Non-performing assets declined to $4.7 million or 0.4% of total assets at June 30, 2017, compared to $6.2 million or 0.6% of total assets at June 30, 2016. The decline in non-performing assets is primarily due to a $1.3 million decrease in non-accrual loans. Non-performing loans include $4.4 million in commercial and residential mortgage loans, $18,000 in acquisition, development and construction ("AD&C") loans and $269,000 in other loans at June 30, 2017, as compared to $5.8 million in commercial and residential mortgage loans, $36,000 in AD&C loans and $184,000 in other loans at June 30, 2016.

The allowance for loan losses at June 30, 2017 was $7.2 million or 0.96% of total loans, compared to $8.5 million or 1.2% of total loans at June 30, 2016. Management believes the current level of the allowance for loan losses is adequate; however, there is no assurance that additional adjustments to the allowance will not be required because of changes in economic conditions, regulatory requirements or other factors.

Deposits were $892.5 million at June 30, 2017, compared to $841.4 million at June 30, 2016. Core deposits, which include noninterest-bearing demand deposits, NOW, MMDA, savings and non-brokered certificates of deposit of denominations less than $250,000, increased $54.3 million to $869.3 million at June 30, 2017, as compared to $815.0 million at June 30, 2016. Certificates of deposit in amounts of $250,000 or more totaled $22.5 million at June 30, 2017, as compared to $25.7 million at June 30, 2016.

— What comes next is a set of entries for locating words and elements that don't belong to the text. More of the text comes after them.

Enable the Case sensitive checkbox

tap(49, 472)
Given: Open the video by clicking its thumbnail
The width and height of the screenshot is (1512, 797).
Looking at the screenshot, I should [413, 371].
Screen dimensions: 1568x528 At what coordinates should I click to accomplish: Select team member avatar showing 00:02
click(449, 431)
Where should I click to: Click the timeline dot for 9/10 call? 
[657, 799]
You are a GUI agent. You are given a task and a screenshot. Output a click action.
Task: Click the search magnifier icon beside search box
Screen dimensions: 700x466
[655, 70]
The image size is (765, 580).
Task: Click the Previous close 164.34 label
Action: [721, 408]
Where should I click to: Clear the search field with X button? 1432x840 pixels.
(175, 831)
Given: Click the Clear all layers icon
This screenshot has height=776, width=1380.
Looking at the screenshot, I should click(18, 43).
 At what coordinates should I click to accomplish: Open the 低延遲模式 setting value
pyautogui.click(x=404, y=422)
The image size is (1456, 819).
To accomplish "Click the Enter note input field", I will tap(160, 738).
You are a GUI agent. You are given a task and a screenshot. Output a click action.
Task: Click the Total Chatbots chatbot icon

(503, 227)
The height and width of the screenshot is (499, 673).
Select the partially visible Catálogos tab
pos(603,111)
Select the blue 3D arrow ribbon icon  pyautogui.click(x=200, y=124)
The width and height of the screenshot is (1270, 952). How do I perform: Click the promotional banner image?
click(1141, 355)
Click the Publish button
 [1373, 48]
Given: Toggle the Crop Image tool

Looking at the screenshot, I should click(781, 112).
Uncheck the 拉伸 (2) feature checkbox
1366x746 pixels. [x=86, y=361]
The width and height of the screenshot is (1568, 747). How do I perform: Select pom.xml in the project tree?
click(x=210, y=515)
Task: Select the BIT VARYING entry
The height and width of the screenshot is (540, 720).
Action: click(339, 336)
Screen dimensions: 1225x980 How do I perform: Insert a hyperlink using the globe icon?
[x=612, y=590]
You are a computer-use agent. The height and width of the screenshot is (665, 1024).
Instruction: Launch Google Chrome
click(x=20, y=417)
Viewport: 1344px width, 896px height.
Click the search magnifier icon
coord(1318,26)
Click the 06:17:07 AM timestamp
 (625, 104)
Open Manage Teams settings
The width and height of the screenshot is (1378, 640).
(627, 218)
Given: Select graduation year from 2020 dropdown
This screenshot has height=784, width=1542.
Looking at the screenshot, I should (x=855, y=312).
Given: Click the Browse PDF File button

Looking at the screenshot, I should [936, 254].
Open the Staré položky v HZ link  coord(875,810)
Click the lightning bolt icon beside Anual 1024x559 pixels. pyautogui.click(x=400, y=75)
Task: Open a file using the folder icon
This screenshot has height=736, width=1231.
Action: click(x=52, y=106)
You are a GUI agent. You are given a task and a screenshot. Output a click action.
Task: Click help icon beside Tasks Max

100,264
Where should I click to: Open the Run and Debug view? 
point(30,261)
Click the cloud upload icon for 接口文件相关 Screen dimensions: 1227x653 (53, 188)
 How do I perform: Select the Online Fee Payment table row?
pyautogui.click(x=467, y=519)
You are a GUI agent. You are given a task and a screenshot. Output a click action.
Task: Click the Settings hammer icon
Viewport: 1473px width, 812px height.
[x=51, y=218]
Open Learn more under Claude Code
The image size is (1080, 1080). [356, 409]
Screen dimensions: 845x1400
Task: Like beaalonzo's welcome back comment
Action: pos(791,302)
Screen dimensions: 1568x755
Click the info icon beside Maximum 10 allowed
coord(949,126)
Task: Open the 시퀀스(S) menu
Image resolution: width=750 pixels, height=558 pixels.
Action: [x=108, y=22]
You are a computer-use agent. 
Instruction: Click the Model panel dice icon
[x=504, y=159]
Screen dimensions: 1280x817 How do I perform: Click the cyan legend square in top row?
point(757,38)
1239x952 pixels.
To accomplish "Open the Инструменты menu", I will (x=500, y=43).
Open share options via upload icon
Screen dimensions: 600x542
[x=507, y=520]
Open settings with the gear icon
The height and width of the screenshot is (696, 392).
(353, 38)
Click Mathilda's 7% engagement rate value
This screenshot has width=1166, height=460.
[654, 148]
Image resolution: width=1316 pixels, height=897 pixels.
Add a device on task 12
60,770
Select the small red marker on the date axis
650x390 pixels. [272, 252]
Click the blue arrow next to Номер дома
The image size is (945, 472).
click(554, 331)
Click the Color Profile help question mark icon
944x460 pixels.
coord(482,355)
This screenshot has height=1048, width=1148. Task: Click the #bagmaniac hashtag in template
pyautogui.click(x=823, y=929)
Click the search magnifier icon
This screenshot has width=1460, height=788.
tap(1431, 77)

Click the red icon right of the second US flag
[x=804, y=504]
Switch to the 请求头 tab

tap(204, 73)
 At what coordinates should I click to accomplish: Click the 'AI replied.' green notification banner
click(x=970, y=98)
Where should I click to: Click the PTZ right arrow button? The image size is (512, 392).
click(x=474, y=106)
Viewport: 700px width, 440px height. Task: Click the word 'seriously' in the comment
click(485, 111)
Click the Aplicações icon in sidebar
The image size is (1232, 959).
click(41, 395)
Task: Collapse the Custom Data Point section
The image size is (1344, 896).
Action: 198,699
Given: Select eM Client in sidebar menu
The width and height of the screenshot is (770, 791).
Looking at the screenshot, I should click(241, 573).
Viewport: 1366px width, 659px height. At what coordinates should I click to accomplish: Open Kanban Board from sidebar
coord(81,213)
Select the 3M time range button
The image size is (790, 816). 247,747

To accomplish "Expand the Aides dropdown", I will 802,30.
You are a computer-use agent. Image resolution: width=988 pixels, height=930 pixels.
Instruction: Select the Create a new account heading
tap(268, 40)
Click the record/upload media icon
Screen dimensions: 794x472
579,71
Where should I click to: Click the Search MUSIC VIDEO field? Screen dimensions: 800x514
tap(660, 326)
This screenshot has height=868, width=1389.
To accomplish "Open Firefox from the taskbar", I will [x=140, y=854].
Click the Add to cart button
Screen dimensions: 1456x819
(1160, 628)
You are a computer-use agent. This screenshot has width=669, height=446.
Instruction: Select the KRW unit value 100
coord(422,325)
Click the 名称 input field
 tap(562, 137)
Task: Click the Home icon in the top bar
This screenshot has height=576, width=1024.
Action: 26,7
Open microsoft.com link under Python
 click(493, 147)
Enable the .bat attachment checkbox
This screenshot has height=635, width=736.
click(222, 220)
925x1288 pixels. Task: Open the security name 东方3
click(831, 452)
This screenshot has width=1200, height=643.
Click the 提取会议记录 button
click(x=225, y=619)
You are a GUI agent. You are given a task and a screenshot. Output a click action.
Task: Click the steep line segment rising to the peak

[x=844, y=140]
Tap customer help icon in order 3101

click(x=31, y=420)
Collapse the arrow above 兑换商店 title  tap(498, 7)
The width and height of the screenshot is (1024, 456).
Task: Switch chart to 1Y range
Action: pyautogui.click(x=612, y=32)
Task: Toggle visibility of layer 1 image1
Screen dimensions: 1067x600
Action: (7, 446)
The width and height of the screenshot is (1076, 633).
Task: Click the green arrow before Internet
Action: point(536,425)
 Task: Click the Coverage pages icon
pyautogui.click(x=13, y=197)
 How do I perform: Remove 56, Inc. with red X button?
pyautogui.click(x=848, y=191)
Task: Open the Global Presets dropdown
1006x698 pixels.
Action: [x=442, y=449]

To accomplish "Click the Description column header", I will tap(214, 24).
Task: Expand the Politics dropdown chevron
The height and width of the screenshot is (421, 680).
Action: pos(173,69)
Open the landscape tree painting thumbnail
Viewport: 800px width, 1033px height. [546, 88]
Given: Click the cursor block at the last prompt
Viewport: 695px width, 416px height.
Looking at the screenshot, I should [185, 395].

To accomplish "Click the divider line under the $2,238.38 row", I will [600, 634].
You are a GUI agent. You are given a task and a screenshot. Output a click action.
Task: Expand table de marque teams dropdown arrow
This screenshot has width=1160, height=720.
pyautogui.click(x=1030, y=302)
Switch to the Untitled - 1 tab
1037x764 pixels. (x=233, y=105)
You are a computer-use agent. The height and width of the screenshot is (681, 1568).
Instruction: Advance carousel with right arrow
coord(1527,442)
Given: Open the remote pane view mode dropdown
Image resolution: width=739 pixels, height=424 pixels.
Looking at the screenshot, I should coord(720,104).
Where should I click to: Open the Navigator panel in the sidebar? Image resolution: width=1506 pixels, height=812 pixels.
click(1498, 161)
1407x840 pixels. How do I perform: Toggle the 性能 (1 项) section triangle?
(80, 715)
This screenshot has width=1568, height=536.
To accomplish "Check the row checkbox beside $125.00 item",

Securities sold under agreements to repurchase were $50.0 million at June 30, 2017, as compared to $42.7 million at June 30, 2016.

Shareholders' equity was $113.9 million, or 10.3% of total assets, as of June 30, 2017, compared to $111.8 million, or 10.4% of total assets, as of June 30, 2016. The increase in shareholders' equity is primarily due to an increase in retained earnings due to net income, which was partially offset by a decrease in accumulated other comprehensive income resulting from a decrease in unrealized gain on investment securities.

Peoples Bank operates 19 banking offices entirely in North Carolina, with offices in Catawba, Alexander, Lincoln, Mecklenburg, Iredell, and Wake Counties. Peoples Bank also operates loan production offices in Lincoln and Durham Counties. The Company's common stock is publicly traded and is quoted on the Nasdaq Global Market under the symbol "PEBK."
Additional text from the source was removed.